After wide-ranging consultations lasting for more than two years, the United Progressive Alliance (UPA) government succeeded in getting Parliament to pass—and enthusiastically at that—a new land acquisition law last year. The debate in both Houses of Parliament—on 29 August 2013 in the Lok Sabha and on 5 September 2013 in the Rajya Sabha—drew participation of many members from all political parties and is widely acknowledged to be one of the best in recent times.
The 2013 law completely replaced the Land Acquisition Act, 1894, which was a draconian piece of legislation that inflicted huge injustices on farmers particularly in the name of development. It was this law that was behind numerous protest movements and agitations across the country against forcible land acquisition or land acquisition that favoured industry and developers. It is true that it had been amended twice in 1962 and 1984, but the basic architecture and framework (scaffolding is more like it) never changed, leading to widespread discontent.

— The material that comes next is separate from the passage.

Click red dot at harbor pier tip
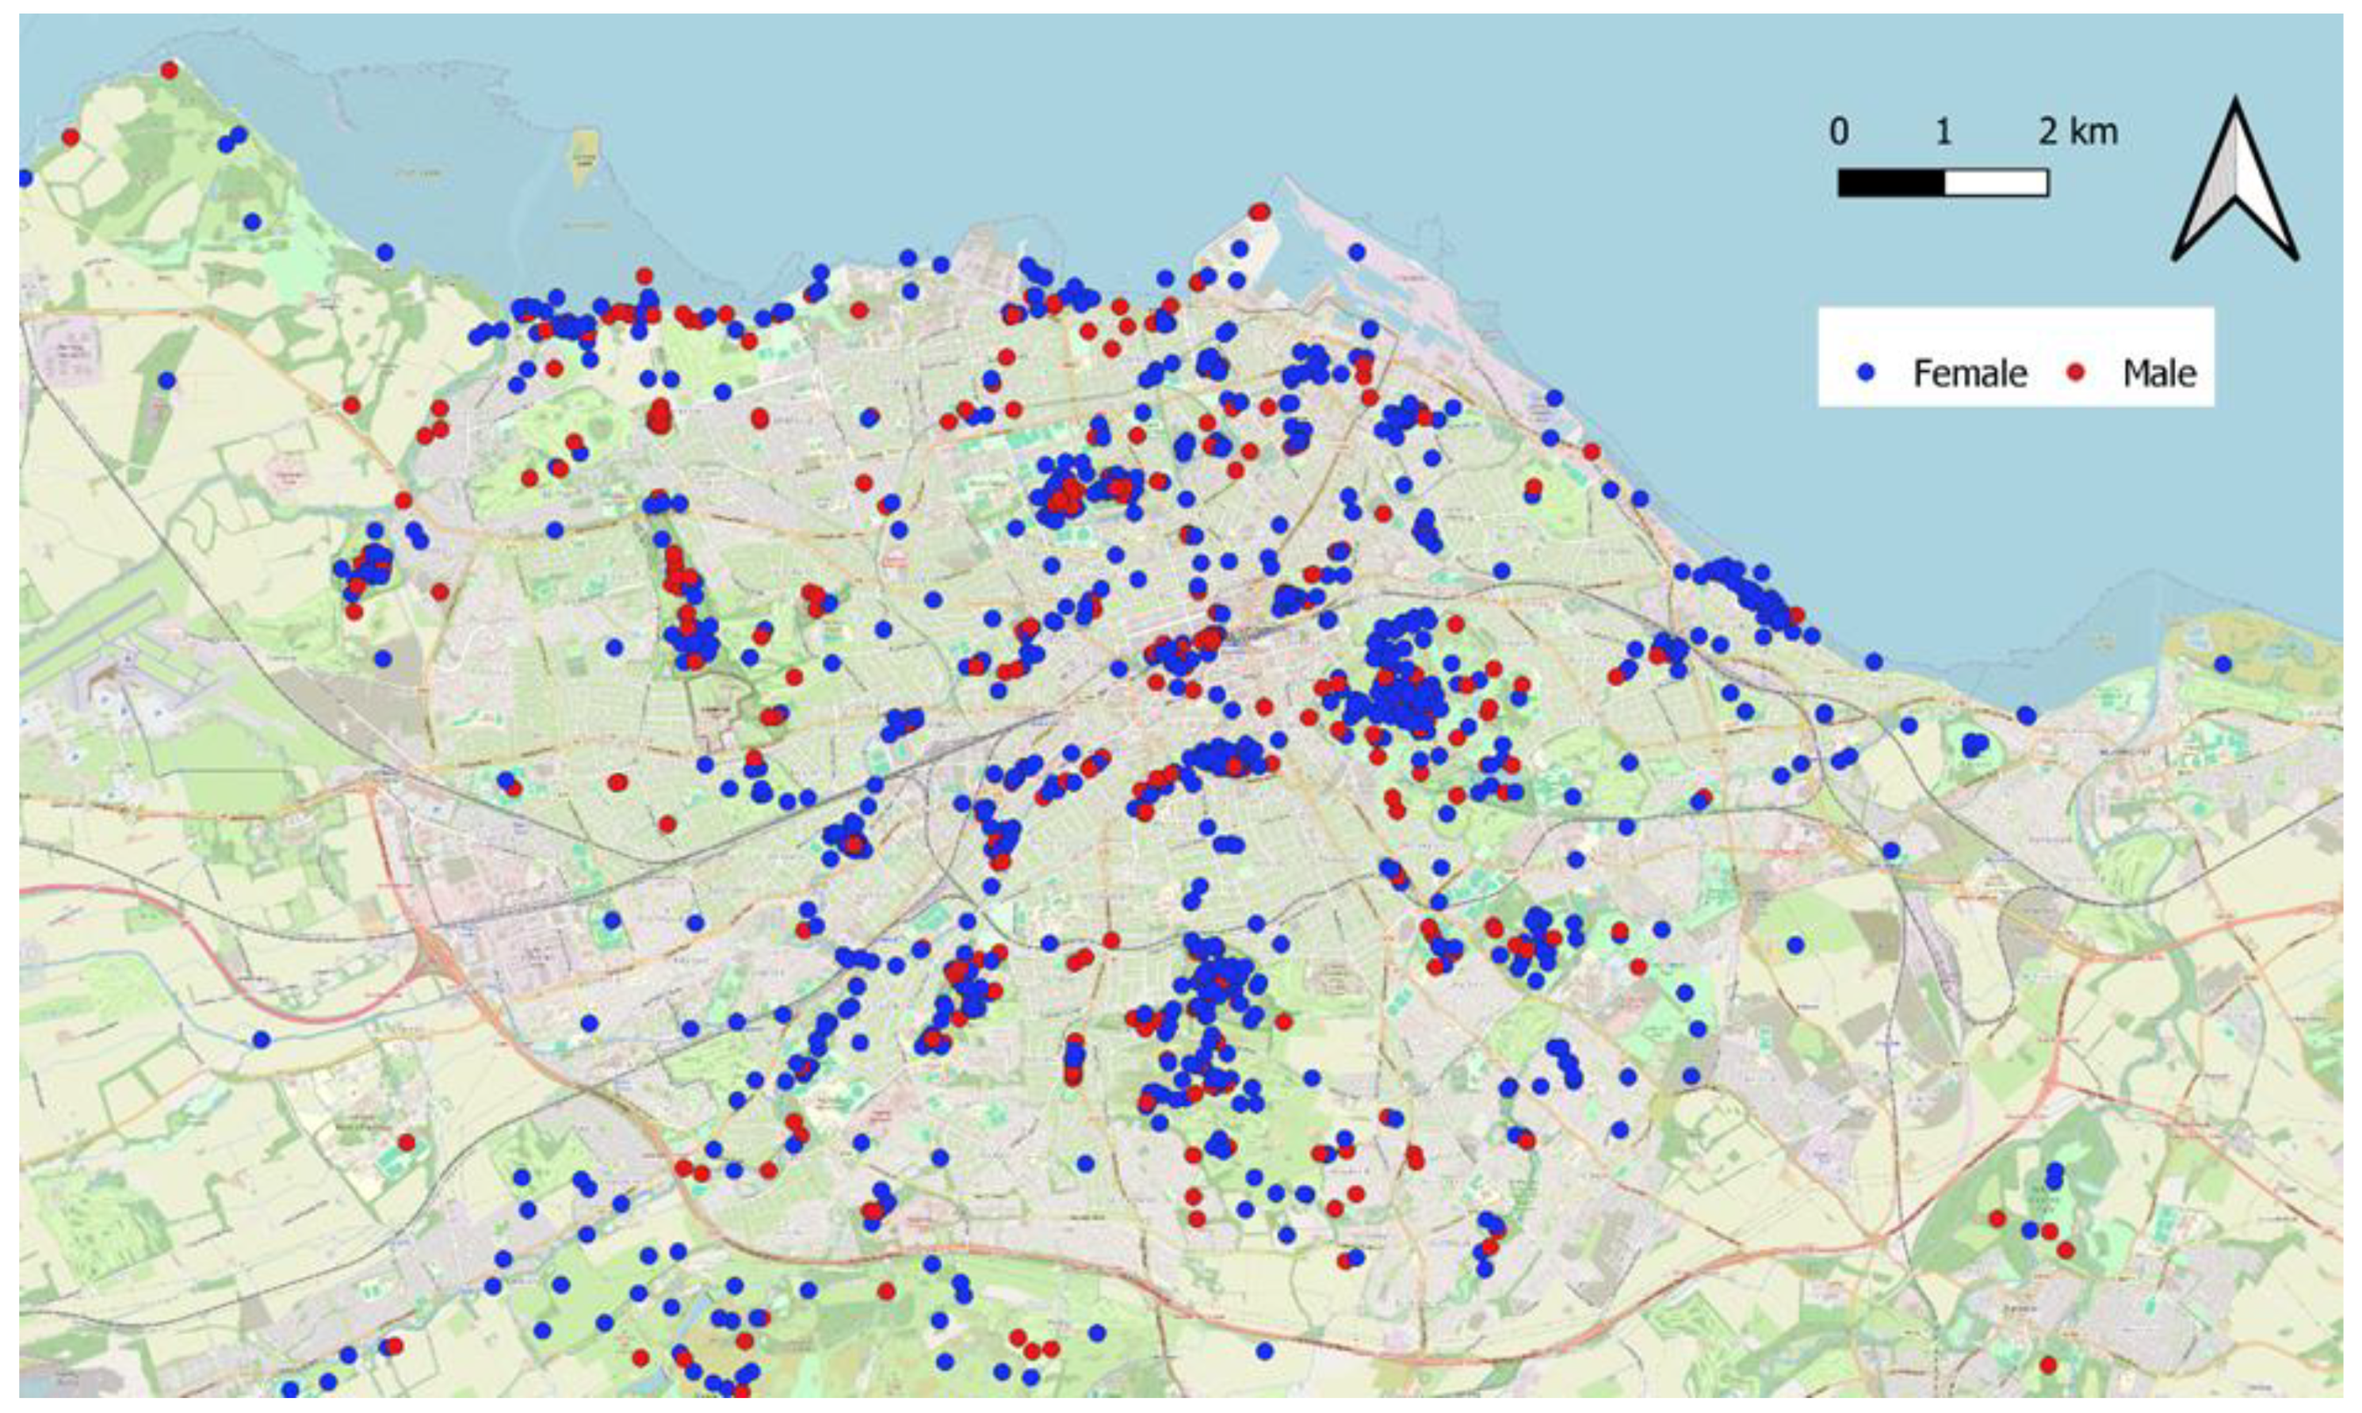Image resolution: width=2362 pixels, height=1413 pixels. point(1259,211)
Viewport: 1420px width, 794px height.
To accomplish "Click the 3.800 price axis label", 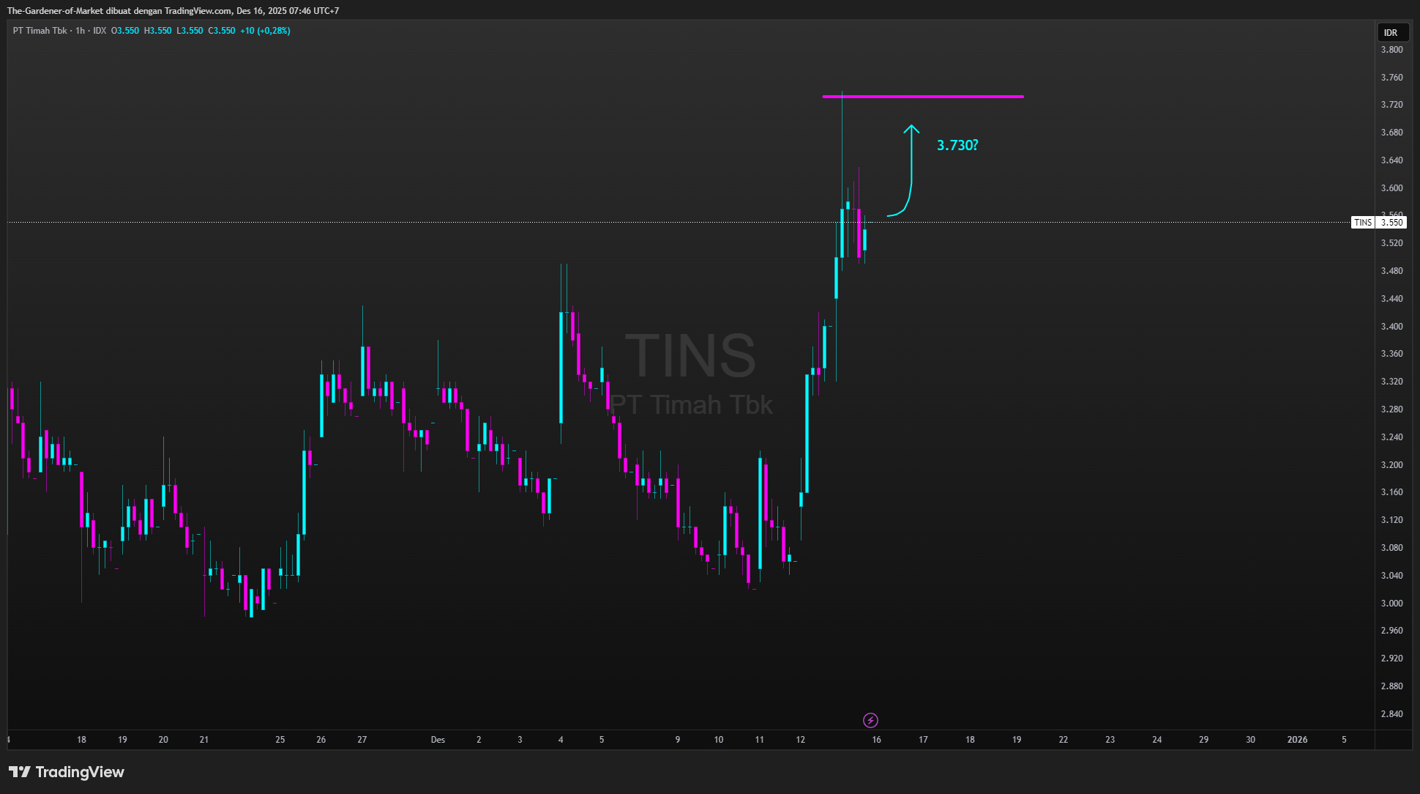I will [1391, 50].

The very title of the new legislation—The Right to Fair Compensation and Transparency on Land Acquisition, Rehabilitation and Resettlement Act, 2013—suggests that compensation and resettlement and rehabilitation are rights, and not land acquisition under the garb of eminent domain. Since January, the Supreme Court has upheld the new law, especially the provisions relating to its retrospective application, in four separate judgements.
The new law provides for vastly enhanced compensation for landowners as well as for livelihood losers who most frequently are the landless. It makes rehabilitation and resettlement an essential aspect of land acquisition and also allows for farmers to have a share of the appreciation in land value. If the land acquired is not utilized, it reverts back either to a land bank or to the original owner. In Schedule V (tribal) areas, consent of the gram sabha is essential prior to land acquisition. The scope of the notorious “urgency clause” has been severely circumscribed and confined only to situations arising out of national security considerations and natural disasters.
Both the finance minister and the minister of rural development have announced that they are in favour of amending the new law. Specifically, it appears that the consent clause that provides for land acquisition for private companies only after written permission of farmers will be diluted and the mandatory social impact assessment prior to land acquisition in order to judge its essentiality and in order to identify both land and livelihood losers will be dropped.
The consent clause was always contentious. There were many who argued that the government must have no role whatsoever in acquiring land for private or public-private partnership (PPP) projects, whatever be their purpose. This was not just the view of activists and non-governmental organizations. Many members of Parliament (MPs) cutting across political parties, too, held a similar view. Indeed, the standing committee of Parliament concerned also supported this view in its final report. This committee was headed by senior BJP leader Sumitra Mahajan, who is now speaker of the Lok Sabha. There were others who believed that given the nature of our land records and given the clout of “land mafias”, the government must have a decisive role in land acquisition. The Act adopts a middle path—acquisition for private sector projects can take place only after 80% of the farmers have given their written consent, with the consent requirement being 70% for PPP projects.
Time schedules for the social impact assessment to be completed have been incorporated in the legislation. If there is unanimity that land should never be acquired under duress, then why should there be any opposition to the social impact study? Such a study is nothing but a transparent, public process whereby a systematic enquiry is made whether the acquisition is even necessary to begin with and whether other alternatives have been considered or not. Can it be denied that in a land-deficit country and in a country where land is the only form of social security for millions of families, we have been profligate in the acquisition of land, acquiring land hugely in excess of what is actually needed?
As far as the states are concerned, the new law was introduced and approved taking recourse to the fact that in our Constitution, land acquisition is in the Concurrent List ( Entry 42 in List III of the Seventh Schedule). This means that the provisions of the central law establish the baseline and the states are free to make them more progressive and generous. They are free to decide on the sliding scale of enhanced compensation (between four times in rural areas and twice in urban areas). States are the arbiters of whether land should be acquired, purchased or leased. This was, in fact, an amendment suggested by the then leader of the opposition in the Lok Sabha, Sushma Swaraj herself, which was also supported by the then leader of the opposition in the Rajya Sabha, Arun Jaitley. The states are also free to decide on the extent to which multi-cropped irrigated land should be acquired keeping in mind considerations of food security.
Undoubtedly, we must have accelerated industrialization and urbanization. For this, land is essential. The 2013 law’s motivation is to get industry and developers to purchase land directly. That is the only way land markets will develop in the country. Ironically, for a dispensation that believes in “minimum government”, the government role in acquisition is now being sought to be increased. In August 2013, a Bill to amend the Registration Act, 1908, had been introduced. This will ensure greater accuracy in arriving at land values and also in determining beneficiaries for payment of compensation. Getting this Bill passed and taking forward the initiatives on modernizing land records should be the immediate priority, not dismantling the edifice of the new land acquisition law, a legislation that is truly historic in every sense.
The author is a Rajya Sabha MP and a former Union minister.